Collected data entries
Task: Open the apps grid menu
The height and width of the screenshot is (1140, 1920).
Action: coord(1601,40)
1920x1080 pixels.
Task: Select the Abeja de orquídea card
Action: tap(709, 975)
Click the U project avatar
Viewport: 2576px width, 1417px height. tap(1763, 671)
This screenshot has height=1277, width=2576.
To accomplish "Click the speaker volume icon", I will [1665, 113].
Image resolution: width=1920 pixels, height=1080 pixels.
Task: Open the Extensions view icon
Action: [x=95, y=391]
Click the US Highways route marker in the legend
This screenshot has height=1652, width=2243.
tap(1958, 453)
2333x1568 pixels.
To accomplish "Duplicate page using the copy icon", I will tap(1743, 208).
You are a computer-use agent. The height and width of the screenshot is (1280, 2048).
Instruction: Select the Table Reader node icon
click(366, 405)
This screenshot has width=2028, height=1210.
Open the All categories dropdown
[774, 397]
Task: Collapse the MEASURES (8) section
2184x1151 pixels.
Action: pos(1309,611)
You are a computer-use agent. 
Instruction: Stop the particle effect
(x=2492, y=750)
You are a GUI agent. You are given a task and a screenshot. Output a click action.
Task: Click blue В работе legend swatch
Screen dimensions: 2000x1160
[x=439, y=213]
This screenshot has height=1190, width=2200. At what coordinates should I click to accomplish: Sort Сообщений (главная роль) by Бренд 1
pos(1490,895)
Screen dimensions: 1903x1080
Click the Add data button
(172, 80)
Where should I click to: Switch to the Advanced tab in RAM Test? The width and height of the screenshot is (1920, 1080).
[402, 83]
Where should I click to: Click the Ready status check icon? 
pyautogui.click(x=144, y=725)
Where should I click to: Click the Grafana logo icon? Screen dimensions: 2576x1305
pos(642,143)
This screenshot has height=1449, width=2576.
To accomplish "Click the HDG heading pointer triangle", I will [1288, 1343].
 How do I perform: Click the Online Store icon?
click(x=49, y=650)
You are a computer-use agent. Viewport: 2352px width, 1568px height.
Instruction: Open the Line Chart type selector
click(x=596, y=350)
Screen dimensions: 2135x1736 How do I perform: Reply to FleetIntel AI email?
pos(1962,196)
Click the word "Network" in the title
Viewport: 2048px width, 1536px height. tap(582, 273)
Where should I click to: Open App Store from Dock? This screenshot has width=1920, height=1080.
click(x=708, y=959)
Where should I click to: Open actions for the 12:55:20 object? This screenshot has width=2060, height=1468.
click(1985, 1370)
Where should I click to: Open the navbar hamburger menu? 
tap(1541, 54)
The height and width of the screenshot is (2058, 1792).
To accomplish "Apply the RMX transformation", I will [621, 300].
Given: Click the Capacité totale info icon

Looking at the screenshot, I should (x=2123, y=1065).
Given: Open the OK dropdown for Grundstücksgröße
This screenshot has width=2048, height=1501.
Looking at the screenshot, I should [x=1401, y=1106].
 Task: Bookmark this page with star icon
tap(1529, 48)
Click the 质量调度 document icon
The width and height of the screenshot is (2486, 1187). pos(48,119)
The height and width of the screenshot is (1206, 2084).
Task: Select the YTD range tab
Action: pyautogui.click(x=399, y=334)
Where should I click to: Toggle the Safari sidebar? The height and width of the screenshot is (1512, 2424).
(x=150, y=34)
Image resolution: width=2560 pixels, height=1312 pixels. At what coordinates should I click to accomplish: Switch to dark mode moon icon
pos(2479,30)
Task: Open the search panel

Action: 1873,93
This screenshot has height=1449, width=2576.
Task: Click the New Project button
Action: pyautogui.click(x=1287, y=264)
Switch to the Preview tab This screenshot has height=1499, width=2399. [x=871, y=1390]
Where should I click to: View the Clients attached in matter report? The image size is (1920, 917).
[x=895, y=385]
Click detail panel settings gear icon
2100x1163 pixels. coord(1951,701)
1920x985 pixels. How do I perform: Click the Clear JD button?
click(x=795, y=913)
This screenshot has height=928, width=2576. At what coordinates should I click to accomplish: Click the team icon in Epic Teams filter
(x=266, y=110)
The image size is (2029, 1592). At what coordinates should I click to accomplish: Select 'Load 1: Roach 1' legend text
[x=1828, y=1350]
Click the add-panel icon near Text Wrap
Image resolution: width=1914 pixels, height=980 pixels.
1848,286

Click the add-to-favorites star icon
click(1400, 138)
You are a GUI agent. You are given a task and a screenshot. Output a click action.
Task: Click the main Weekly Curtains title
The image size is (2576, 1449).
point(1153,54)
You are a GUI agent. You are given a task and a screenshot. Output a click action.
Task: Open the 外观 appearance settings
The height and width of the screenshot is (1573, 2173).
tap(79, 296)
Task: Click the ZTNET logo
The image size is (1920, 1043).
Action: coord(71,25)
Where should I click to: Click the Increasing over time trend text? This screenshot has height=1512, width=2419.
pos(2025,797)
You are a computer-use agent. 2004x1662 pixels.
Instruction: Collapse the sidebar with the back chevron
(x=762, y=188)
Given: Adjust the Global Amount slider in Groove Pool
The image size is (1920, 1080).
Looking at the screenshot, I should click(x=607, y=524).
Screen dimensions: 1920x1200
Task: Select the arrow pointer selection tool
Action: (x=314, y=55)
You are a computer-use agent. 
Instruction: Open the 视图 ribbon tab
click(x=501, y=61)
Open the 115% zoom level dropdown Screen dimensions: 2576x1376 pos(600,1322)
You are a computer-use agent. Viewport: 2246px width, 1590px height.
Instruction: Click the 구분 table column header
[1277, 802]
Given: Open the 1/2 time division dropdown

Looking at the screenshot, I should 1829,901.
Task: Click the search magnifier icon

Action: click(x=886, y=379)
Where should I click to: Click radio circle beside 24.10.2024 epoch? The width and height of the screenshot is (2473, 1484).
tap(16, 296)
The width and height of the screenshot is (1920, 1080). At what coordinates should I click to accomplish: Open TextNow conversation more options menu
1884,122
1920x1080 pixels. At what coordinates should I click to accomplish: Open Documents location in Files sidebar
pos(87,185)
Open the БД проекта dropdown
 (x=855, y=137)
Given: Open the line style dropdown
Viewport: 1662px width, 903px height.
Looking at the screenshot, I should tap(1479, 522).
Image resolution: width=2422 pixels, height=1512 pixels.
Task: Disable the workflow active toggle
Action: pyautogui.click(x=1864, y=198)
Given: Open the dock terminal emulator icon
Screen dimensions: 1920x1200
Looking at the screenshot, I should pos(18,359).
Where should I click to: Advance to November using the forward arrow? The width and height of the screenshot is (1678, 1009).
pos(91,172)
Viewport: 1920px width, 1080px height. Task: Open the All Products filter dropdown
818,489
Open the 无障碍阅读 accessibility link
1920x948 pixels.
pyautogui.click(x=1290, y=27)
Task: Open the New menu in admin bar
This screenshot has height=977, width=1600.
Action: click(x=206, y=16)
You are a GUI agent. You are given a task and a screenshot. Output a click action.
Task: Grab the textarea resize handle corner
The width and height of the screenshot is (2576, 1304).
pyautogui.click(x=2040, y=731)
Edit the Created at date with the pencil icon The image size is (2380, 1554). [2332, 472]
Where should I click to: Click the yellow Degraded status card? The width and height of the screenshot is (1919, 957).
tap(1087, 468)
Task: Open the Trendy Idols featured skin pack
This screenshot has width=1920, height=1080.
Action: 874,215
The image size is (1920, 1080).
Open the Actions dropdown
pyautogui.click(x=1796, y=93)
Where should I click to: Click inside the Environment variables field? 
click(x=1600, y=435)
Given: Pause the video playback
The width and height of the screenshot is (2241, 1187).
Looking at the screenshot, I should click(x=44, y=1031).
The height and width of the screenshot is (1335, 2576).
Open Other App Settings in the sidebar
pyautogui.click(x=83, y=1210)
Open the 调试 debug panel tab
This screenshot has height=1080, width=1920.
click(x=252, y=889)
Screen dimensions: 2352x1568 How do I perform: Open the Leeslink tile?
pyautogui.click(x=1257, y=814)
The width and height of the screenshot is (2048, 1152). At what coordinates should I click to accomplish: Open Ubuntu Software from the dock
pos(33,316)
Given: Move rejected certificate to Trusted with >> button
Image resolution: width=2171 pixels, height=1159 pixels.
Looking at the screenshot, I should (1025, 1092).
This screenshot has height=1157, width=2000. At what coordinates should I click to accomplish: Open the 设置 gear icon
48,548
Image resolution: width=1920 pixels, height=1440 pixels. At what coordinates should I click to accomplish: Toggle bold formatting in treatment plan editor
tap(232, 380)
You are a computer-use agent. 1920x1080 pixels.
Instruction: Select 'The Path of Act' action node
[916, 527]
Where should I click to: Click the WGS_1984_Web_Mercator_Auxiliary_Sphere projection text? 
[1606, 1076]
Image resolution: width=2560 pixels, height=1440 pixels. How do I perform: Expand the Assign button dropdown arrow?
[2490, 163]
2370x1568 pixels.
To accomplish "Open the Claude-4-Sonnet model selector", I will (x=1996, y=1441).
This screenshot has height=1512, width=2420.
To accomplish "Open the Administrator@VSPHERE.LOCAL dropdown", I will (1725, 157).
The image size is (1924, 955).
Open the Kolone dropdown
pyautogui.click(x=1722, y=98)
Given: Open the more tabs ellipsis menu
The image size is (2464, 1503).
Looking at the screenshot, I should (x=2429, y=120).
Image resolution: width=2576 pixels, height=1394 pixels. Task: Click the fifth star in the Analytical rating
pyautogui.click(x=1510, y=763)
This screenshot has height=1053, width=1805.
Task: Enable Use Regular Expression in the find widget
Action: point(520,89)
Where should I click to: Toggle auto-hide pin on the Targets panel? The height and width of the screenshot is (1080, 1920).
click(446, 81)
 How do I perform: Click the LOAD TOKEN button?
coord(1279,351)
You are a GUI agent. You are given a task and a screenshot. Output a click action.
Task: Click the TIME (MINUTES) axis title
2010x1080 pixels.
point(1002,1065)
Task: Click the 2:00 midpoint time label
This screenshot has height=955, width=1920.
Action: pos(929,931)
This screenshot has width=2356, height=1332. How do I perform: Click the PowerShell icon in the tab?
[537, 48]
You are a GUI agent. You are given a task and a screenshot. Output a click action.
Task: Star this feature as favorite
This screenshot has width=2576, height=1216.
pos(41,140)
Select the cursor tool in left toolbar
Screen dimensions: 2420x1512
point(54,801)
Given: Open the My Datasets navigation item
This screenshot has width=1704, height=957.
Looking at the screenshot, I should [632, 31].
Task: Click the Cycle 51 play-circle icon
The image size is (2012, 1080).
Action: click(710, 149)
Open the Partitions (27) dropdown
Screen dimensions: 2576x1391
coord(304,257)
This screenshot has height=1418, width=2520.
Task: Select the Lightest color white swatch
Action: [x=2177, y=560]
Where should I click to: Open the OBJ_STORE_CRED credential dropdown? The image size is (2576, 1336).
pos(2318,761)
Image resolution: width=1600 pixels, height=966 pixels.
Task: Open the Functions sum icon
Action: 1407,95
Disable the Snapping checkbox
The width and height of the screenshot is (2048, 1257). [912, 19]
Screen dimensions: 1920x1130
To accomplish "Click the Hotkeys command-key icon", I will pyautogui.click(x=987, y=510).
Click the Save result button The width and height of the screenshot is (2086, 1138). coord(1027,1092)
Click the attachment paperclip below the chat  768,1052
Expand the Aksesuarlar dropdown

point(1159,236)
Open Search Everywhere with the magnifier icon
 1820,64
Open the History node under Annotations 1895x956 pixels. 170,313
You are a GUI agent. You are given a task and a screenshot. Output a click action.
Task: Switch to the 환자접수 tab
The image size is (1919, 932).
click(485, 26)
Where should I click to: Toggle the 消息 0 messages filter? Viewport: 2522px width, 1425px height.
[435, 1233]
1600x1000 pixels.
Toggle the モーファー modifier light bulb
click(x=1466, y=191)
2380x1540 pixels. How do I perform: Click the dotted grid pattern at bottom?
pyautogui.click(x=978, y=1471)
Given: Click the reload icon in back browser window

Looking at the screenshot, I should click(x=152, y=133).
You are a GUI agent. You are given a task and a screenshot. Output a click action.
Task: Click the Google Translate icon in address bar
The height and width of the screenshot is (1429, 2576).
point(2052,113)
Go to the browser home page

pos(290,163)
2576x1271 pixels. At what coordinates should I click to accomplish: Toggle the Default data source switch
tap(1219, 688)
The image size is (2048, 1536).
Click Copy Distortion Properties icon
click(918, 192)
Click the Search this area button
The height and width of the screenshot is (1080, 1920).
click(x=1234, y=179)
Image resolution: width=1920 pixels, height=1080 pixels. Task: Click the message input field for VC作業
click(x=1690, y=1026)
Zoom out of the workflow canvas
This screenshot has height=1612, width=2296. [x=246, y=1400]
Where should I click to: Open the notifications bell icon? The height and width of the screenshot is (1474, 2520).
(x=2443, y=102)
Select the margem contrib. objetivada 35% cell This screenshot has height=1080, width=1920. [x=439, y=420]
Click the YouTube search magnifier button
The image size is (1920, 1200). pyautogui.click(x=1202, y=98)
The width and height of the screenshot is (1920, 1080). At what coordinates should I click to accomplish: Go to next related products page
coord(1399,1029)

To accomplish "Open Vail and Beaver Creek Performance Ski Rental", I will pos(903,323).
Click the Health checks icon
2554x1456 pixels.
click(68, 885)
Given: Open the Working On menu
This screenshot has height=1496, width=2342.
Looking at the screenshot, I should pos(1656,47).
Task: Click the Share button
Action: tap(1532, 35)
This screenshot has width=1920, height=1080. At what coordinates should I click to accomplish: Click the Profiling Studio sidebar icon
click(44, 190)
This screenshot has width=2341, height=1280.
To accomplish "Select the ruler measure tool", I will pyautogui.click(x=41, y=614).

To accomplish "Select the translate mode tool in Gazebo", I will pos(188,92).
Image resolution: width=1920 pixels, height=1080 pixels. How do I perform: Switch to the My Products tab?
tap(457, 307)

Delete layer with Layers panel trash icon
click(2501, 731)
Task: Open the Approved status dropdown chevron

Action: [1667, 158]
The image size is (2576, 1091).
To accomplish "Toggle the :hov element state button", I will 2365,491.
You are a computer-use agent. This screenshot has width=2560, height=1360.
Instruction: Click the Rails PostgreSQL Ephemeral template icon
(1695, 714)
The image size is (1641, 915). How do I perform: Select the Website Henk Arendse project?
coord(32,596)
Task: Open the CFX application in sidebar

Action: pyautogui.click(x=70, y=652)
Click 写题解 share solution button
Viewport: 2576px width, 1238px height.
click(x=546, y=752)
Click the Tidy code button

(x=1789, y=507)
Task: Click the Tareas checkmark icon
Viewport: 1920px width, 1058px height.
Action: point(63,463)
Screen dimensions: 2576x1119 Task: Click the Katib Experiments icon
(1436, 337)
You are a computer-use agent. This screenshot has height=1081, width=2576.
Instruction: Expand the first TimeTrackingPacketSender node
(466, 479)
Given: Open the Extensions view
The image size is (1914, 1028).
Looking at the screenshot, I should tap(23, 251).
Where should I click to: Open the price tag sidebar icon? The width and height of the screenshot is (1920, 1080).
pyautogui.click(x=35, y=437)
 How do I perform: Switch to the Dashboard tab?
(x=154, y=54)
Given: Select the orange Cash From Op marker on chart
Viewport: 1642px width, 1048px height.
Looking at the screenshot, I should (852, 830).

* Instructions for the task
What you write should match, character for character, the lines from the one with "Screen dimensions: 2576x1119" to the end of the data, both included.

* Exercise solution
Screen dimensions: 2576x1119 Task: Click the Katib Experiments icon
(1436, 337)
You are a computer-use agent. This screenshot has height=1081, width=2576.
Instruction: Expand the first TimeTrackingPacketSender node
(466, 479)
Given: Open the Extensions view
The image size is (1914, 1028).
Looking at the screenshot, I should tap(23, 251).
Where should I click to: Open the price tag sidebar icon? The width and height of the screenshot is (1920, 1080).
pyautogui.click(x=35, y=437)
 How do I perform: Switch to the Dashboard tab?
(x=154, y=54)
Given: Select the orange Cash From Op marker on chart
Viewport: 1642px width, 1048px height.
Looking at the screenshot, I should (852, 830).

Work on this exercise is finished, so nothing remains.